It looks like the struggling economy has ended the struggle of supply chain managers who've been trying to get their CEO's attention. According to James Tompkins, president and CEO of Tompkins Associates, and a member of MH&L's editorial advisory board, the recession has given CEOs a taste of what happens to the bottom line when supply chains go awry. Tompkins and his firm will soon be releasing a position paper illustrating a “Supply Chain Value Framework,” demonstrating how supply chain professionals drive value tied directly to their companies' goals and objectives.
For example, optimal product flows and material handling excellence are tied to reducing the cost of goods sold and improving supply chain speed and productivity—both of which improve corporate margins. That's tied directly to every corporation's ultimate goal of increasing value for shareholders and investors.
As proof that they're investing fully in their own supply chains, retailers are starting to make major commitments to item-level RFID. Drew Nathanson, an analyst for VDC Technologies, a market research firm, noted recently that most RFID solution suppliers reported strong first-half sales numbers and that, for the first time in his memory, end users—particularly in retail—seem to be more optimistic than these suppliers.

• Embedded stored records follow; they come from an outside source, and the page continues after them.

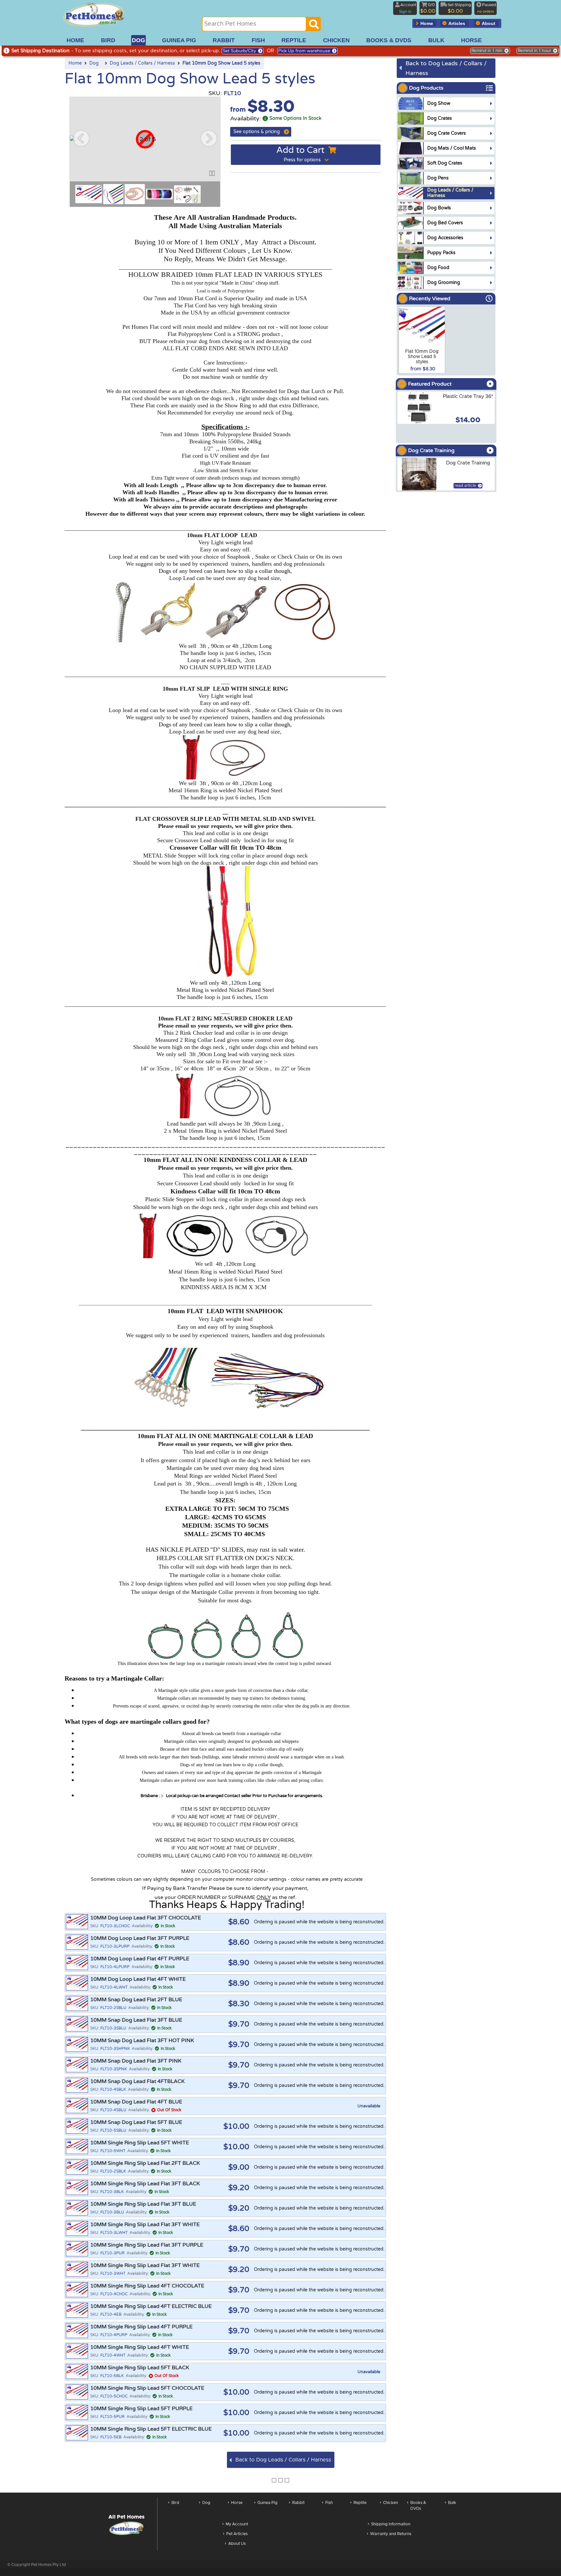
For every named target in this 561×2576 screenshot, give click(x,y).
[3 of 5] (134, 194)
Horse (237, 2503)
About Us (237, 2543)
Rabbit (298, 2503)
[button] (81, 138)
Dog (94, 63)
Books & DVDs (418, 2505)
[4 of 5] (159, 194)
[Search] (314, 25)
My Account (237, 2524)
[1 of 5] (89, 194)
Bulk (452, 2503)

He cites data taken from a recent VDC study indicating that RFID budgets are up more than 200% (over 2009) and are expected to increase by nearly 100% (over 2010) in 2011. There have been more RFID pilots done, and the rate of conversion from a pilot/evaluation to a commercial scale deployment has shortened by nearly 20%.
Supporting these figures, a recent article in Apparel magazine reported that retailers are expected to purchase 300 million RFID labels this year. Patrick Javick, director of industry development for GS1 US, the RFID standards organization, told MH&L that while users can scan 200 bar codes in an hour, RFID's ability to read labels without a line of sight enables the identification of 20,000 items in an hour. That represents a 96% reduction in inventory labor, he noted.

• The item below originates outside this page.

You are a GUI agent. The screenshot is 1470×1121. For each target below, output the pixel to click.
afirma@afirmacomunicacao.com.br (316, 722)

Javick cited a University of Arkansas report showing that standard inventory accuracy across all retailers in its study was 62% without RFID. With RFID at the item level, inventory accuracy went up to 95%. Is 95% good enough? According to a study with American Apparel Stores, the chain not only achieved 95% accuracy, but a 2-8% increase in same-store sales, and a 50-75% decrease in out-of-stocks.

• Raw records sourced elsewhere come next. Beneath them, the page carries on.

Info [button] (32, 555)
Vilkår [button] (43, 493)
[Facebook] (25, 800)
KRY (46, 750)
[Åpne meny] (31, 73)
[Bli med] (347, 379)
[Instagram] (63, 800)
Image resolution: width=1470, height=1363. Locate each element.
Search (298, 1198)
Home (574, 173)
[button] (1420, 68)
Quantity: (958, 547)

“Item-level RFID is no longer a laboratory experiment in apparel,” he concluded. “Wal-Mart, Macy's, JC Penney and Dillards are coming together with the brand owners on this technology because they're seeing the value now.”
The Item-Level Committee at GS1 will be making an announcement on November 1st about the latest progress in technology adoption. Joe Andraski, president and CEO of the Voluntary Interindustry Commerce Solutions (VICS) Association and MH&L advisory board member, will comment on these developments in MH&L's November issue.